1 Corinthians 11, pt.1

This week we are gathering to read through 1 Corinthians 11.  This chapter begins a longer discussion, concluding in chapter 14, with resolving issues that arise within the corporate worship of the congregation. In this chapter, Paul addresses the two issues of modesty in worship and of the nature of the Lord’s Supper.  In verses 2-16, Paul lays down a rule that women who pray or prophesy in church should have long hair and should cover their heads, whereas when men pray or prophesy in church they should have short hair and do so without any head covering.  Until the last century, most churches taught that this was a requirement for both women and men.  The requirement that women cover their heads has been dispensed with in most churches (except for Anabaptists such as Mennonite and Amish).  This change raises two questions: 1) upon what grounds does the church have the authority to dispense with a clear biblical directive (there are a lot more directives the church has let go of in the last century) and 2) what is the underlying principle of Paul’s directive and how do we continue to carry out that instruction today. (Personally, I would like to think that this passage still speaks against inappropriate and too-casual dress during worship.) A good of this issue from a modern conservative Roman Catholic perspective is HERE.

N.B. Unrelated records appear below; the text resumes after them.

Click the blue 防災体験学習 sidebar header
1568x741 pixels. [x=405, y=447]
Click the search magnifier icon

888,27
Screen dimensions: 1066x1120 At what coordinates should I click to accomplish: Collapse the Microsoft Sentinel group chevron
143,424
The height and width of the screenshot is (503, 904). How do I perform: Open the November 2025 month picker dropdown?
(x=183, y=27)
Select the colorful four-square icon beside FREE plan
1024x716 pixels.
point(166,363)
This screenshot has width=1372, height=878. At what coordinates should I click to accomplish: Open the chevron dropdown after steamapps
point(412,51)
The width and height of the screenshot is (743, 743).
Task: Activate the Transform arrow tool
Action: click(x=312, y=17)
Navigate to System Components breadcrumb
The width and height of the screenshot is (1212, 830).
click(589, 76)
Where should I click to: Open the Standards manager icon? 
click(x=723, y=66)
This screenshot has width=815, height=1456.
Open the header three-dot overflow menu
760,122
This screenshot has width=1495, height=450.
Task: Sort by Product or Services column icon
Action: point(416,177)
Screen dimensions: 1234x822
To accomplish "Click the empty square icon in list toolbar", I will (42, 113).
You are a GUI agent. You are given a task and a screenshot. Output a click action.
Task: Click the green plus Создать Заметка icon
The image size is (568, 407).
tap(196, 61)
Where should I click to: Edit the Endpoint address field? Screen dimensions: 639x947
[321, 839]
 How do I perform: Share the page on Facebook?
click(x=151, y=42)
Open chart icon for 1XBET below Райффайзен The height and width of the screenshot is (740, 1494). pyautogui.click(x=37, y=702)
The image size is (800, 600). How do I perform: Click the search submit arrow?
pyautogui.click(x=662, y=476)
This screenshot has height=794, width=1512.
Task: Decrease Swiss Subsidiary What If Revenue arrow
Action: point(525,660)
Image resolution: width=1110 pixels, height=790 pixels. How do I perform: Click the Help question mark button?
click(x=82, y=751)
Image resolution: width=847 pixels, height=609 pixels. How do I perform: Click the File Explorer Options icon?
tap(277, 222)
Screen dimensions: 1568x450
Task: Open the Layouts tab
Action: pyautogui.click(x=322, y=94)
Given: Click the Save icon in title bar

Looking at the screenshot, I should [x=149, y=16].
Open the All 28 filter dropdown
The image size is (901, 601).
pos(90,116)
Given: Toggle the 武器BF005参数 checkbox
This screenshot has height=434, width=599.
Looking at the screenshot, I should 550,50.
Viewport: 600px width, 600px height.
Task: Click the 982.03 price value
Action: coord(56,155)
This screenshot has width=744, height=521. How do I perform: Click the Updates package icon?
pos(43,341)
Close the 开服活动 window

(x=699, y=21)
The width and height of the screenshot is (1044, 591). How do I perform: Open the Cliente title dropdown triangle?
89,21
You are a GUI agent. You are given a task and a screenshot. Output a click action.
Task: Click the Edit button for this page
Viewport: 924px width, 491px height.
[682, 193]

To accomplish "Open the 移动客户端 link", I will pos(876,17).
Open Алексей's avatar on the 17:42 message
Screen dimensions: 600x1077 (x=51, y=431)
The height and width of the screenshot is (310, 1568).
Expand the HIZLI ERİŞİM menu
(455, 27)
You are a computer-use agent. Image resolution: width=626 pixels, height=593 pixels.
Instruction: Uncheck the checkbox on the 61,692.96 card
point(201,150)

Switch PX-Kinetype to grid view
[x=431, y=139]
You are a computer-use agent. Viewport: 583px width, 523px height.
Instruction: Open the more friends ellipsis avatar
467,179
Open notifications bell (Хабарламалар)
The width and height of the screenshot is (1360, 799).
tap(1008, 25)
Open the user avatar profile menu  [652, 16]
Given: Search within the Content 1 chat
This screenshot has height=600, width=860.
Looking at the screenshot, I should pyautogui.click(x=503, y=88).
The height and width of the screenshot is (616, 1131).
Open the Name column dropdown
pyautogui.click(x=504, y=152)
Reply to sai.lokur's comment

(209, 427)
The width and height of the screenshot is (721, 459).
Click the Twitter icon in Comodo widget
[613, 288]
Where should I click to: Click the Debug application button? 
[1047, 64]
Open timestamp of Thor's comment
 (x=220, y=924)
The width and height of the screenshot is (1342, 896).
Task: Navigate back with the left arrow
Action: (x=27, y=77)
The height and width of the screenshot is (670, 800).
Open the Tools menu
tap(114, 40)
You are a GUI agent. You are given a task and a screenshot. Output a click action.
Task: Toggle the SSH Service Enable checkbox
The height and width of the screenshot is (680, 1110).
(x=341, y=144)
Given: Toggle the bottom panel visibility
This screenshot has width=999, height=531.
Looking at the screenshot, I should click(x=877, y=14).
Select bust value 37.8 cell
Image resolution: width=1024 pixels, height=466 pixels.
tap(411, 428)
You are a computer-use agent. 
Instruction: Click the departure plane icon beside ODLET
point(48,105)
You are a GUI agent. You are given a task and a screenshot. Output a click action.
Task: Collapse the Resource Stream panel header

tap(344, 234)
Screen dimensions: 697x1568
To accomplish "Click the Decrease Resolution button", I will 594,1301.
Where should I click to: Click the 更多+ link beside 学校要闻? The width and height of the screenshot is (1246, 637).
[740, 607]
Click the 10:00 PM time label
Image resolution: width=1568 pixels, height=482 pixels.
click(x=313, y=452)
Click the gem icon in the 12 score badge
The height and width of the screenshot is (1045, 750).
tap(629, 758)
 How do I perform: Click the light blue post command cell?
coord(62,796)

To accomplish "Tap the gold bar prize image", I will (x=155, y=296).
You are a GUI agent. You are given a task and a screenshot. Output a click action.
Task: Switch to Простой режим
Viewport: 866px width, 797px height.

The second half of this chapter concerns the Lord’s Supper.  As you read through verses 17-22, think about how the Corinthian congregation celebrated the Lord’s Supper such that its celebration led to gluttony and drunkenness.  Apparently, the church did not merely serve a wafer and a sip of wine.  This passage also provides us with the earliest discussion we have of the Lord’s Supper.  Although the Gospels have a similar account of the Institution (Matthew 26, Mark 14, Luke 22), the gospels were probably written no earlier than 40 years after the events whereas 1 Corinthians was written approximately 20 years later, and while those who attend the original meal were still living.  This is also the passage from where the Church gets the word “Eucharist” (Gk: eucharisteo – thanksgiving or give thanks). In the final verses of this chapter, Paul warns us not to partake of the bread and wine in an “unworthy manner” and “without discerning the body” for otherwise we will become weak and ill and die.  During the Reformation, the more radical reformers, such as Ulrich Zwingli, taught that the elements were purely symbolic representations of the body and blood of Jesus and that the rite was only a commemorative ceremony. Both Luther and Calvin opposed Zwingli’s memorialism. This text, as well as John 6, provided the primary opposition to Zwingli’s aberrant teaching. For some light reading on the meaning of these verses, I have attached Thomas Cajetan’s “Errors on the Lord’s Supper.” (Cajetan Responds, pp. 153-73). Cajetan was a priest in the Roman church appointed to bring Luther back into the Roman church and to oppose Protestant teachings and innovations. Sections 7 and 9 of his work specifically address 1 Corinthians. For a broader discussion on the Lord’s Supper, HERE is a link to Calvin’s discussion of the same in his “Institutes of the Christian Religion. I would specifically commend paragraphs 31-33 to you.  

Dinner is at 6. The menu this week is Bratwurst and Italian Sausage. If you want non-pork sausage made of fowl, please let Amy or I know before Tuesday.  Hope to see you here.

That sacred communion of flesh and blood by which Christ transfuses his life into us, just as if it penetrated our bones and marrow, he testifies and seals in the Supper, and that not by presenting a vain or empty sign, but by there exerting an efficacy of the Spirit by which he fulfills what he promises . . . . For unless we would charge God with deceit, we will never presume to say that he holds forth an empty symbol. Therefore, if by the breaking of the bread the Lord truly represents the partaking of his body, there ought be no doubt whatever the he truly exhibits and performs it. The rule which the pious ought always to observe is whenever they see the symbols instituted by the Lord, to think and feel surely persuaded that the truth of the thing signified is also present.

John Calvin, Institutes of the Christian Religion, Book 4, chapter 17, section 10.